**Brief A:**
How would you condense the paragraph in the agreement excerpt that begins "This Agreement shall not cause MSS" into a short list that keeps its main facts?
**Brief B:**
Could you proceed with the agreement excerpt, picking up right after its final sentence?

**Quoted passage:**
○ ○ ○

MSS shall supply the necessary data for the Fund for
accountant's completion of any necessary tax returns, questionnaires,
periodic reports to shareholders and such other reports and information
requests as the Fund and MSS shall agree upon from time to time.
J. MSS and the Fund may, from time to time, adopt such
procedures as they agree upon in writing, and MSS may conclusively
assume that any procedure approved by the Fund or directed by the Fund,
(1) Does not conflict with or violate any requirements of its
Prospectus, Declaration of Trust, by-laws, or any rule or
regulation of any regulatory body or governmental agency.
(2) The Fund shall be responsible for notifying MSS of any
changes in regulation or rules, which might necessitate
changes in MSS's procedures, and for working out with MSS such
changes.
K. All financial data provided to, processed by, and reported
by MSS under this Agreement shall be stated in United States Dollars or
currency
(1) MSS shall have no obligation to convert to, equate, or
deal in foreign currencies or values;
(2) MSS expressly assumes no liability for any currency
conversion or equation computations relating to the affairs of
the Fund.
L. It is expressly agreed that the obligation of the Fund
hereunder shall not be binding upon nor resort be had to the private
property of any of the trustees, Shareholders, nominees, officers,
agents or employees of the Fund, personally, but bind only the trust
property of the Fund, as provided in the Declaration of Trust of the
Fund.
M. The execution and delivery of this Agreement have been
authorized by the trustees of the Fund and signed by the officers of
the Fund, acting as such, and neither such authorization by such
trustees nor such execution and delivery by such officers shall be
deemed to have been made by any of them individually, or to impose any
liability on any of them personally, but shall bind only the trust
property of the Fund as provided in the Declaration of Trust.
SECTION III. GENERAL PROVISIONS
A. This Agreement shall not cause MSS to incur obligations to
perform on any legal Holiday, on any day that the New York Stock
Exchange is closed or on any day MSS is closed for a designated Holiday
or other similar reason. Obligations under this Agreement, which cannot
be fulfilled on any particular day(s) for the reasons in the preceding
sentence, shall be performed on the next business day that MSS is
operating.
B. The Fund agrees to compensate MSS for its services and to
reimburse MSS for expenses, as set forth in Schedule A attached hereto,
or as shall be set forth in amendments to this Agreement or to Schedule
A and as approved by both the Fund and by MSS.

○ ○ ○

**Supplied material:**
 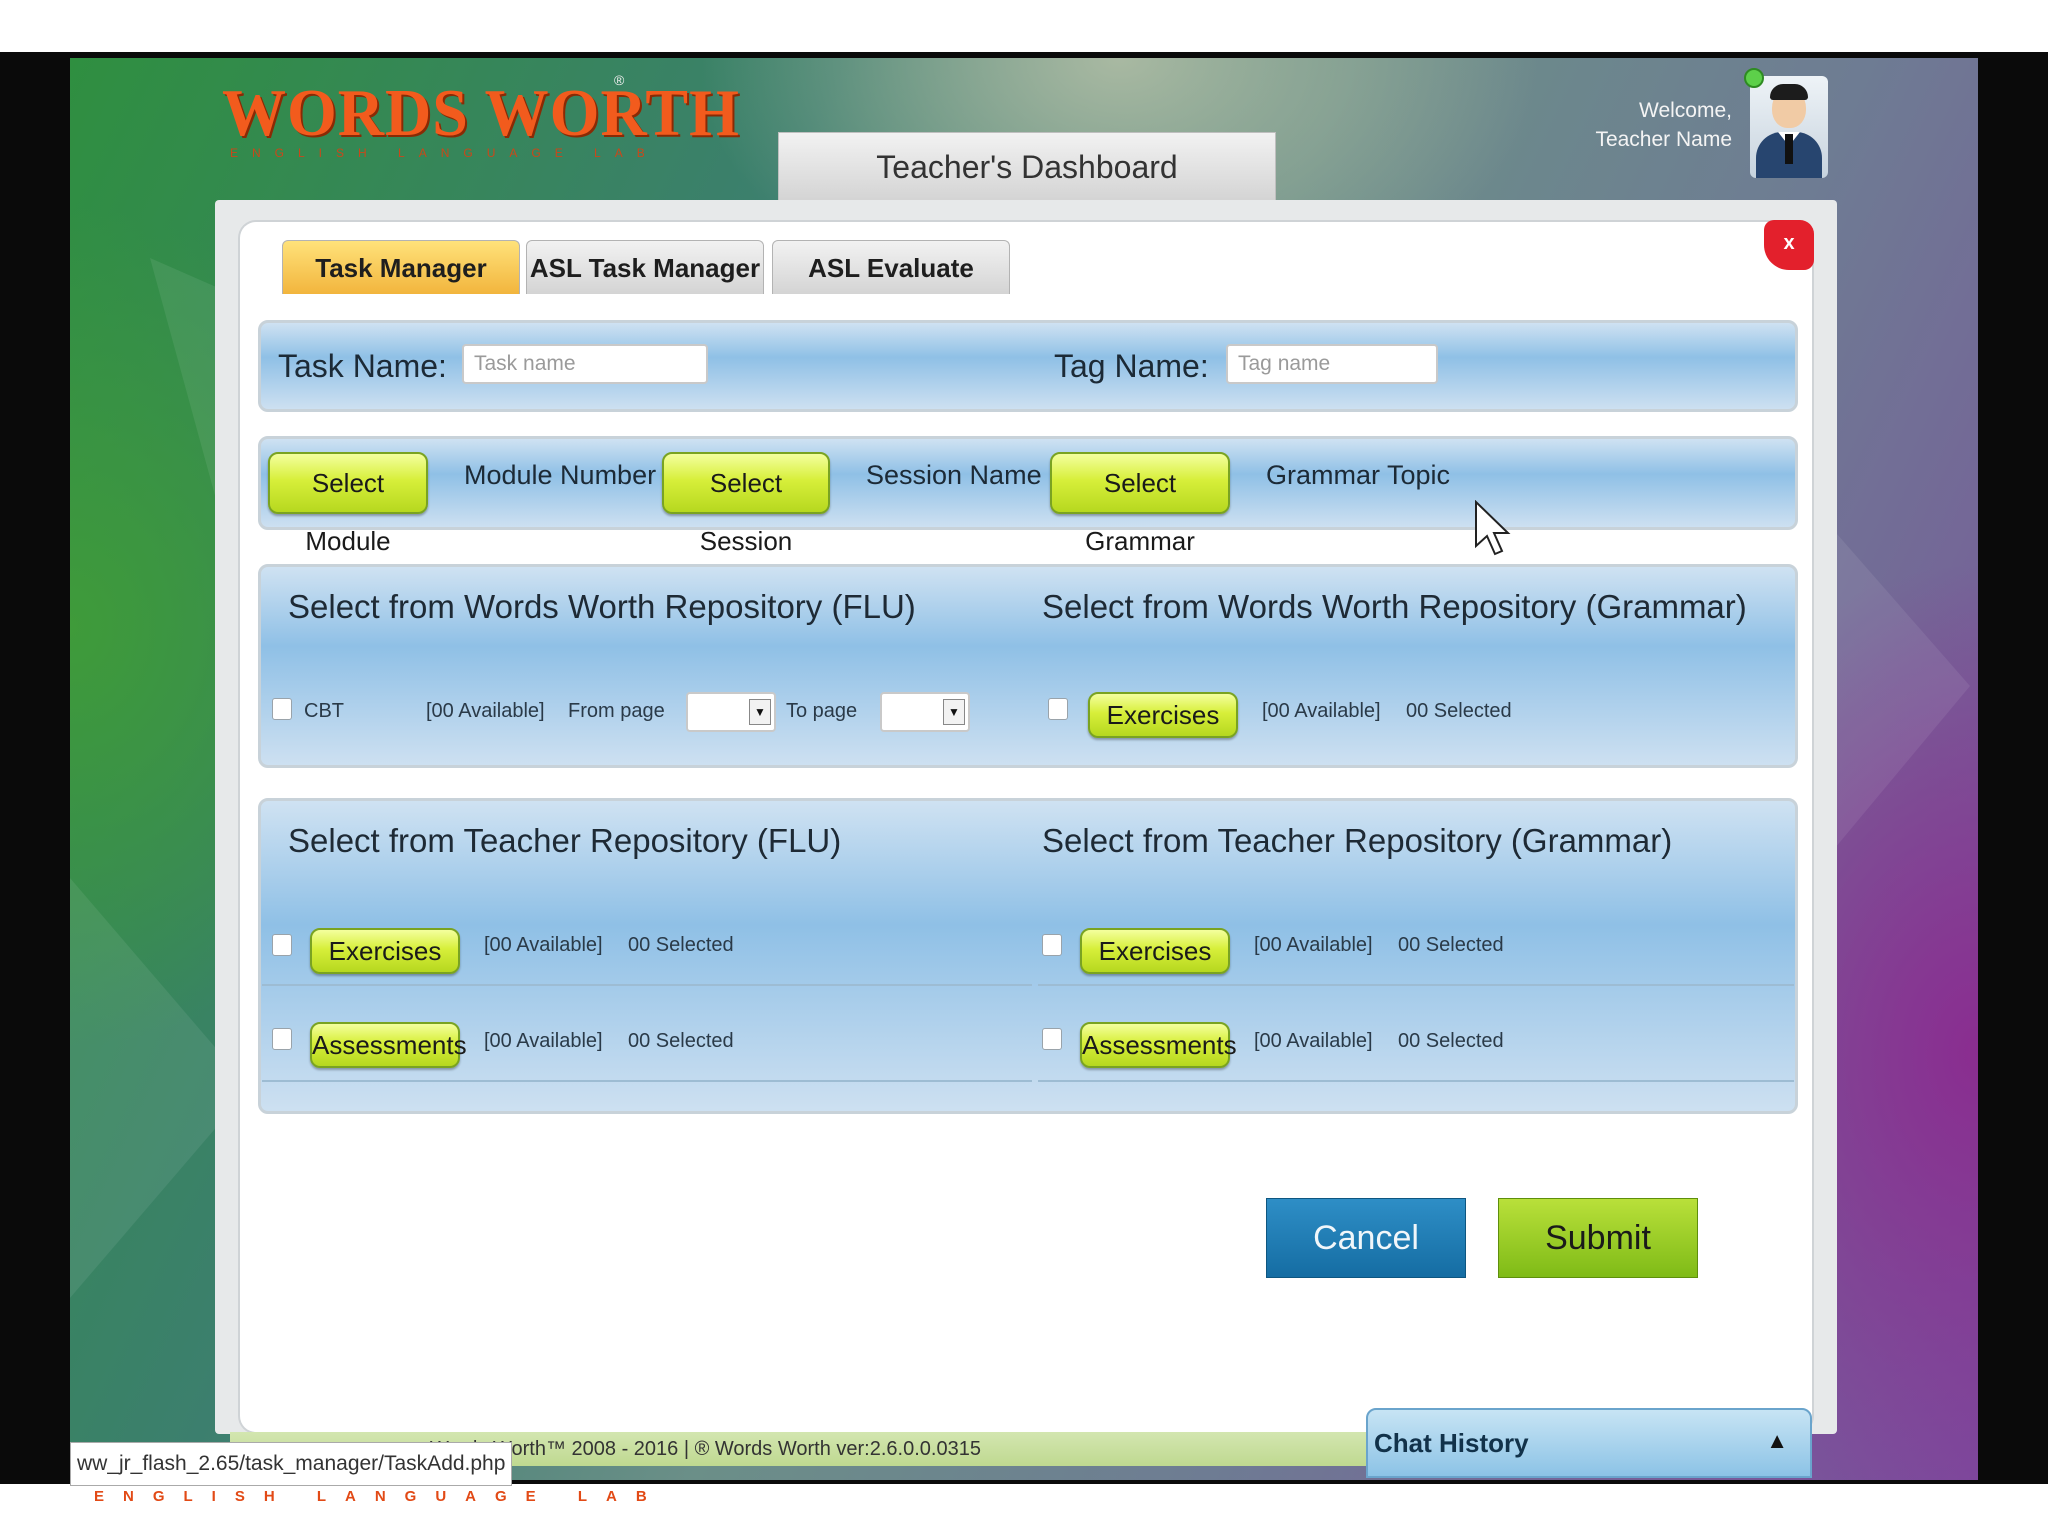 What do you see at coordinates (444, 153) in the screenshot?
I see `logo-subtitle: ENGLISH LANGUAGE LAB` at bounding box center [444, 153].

○ ○ ○

**Result A:**
- MSS has no obligation to perform on any legal holiday.
- It also has no obligation on any day the New York Stock Exchange is closed.
- The same applies to any day MSS is closed for a designated holiday or a similar reason.
- Any obligation that can't be met on those days is carried out on the next business day that MSS is operating.

**Result B:**
SECTION IV. INDEMNIFICATION
A. The Fund shall indemnify MSS and save it harmless from and
against any and all actions, suits, and claims, whether groundless or
otherwise, arising directly or indirectly out of or in connection with
MSS's performance under this Agreement and from and against any and all
losses, damages, costs, charges, counsel fees, payments, expenses and
liabilities incurred by MSS in connection with any such action, suit or
claim except that nothing herein shall be understood to provide
indemnity for negligence, negligent performance, gross negligence,
willful misconduct or fraud. MSS shall not be under any obligation to
prosecute or to defend any action, suit or claim arising out of or in
connection with its performance under this Agreement and subject to the
foregoing indemnity, which, in the opinion of counsel, may involve it
in expense or liability, and the Fund shall, so often as reasonably
requested, furnish MSS with satisfactory indemnity against such expense
or liability, and upon request of MSS the Fund shall assume the entire
defense of any action, suit or claim subject to the foregoing
indemnity. Provided, however, that MSS shall give the Fund notice of,
and reasonable opportunity to defend any such action, suit or claim in
the name of the Fund or MSS or both; Without limitation of the
foregoing:
(1) MSS may rely upon the advice of the Fund, or of counsel,
and upon statement of accountants, brokers and other persons
believed by it in good faith to be expert in the matters upon
which they are consulted, and, for any actions taken in good
faith upon such statements, MSS shall not be liable to anyone.
(2) MSS shall not be liable for any action taken in good faith
reliance upon any Written Instruction from the Fund or
certified copy of any resolution of the Board of Trustees of
the Fund, and MSS may rely upon the genuineness of any such
document or copy thereof believed in good faith by MSS to have
been validly executed.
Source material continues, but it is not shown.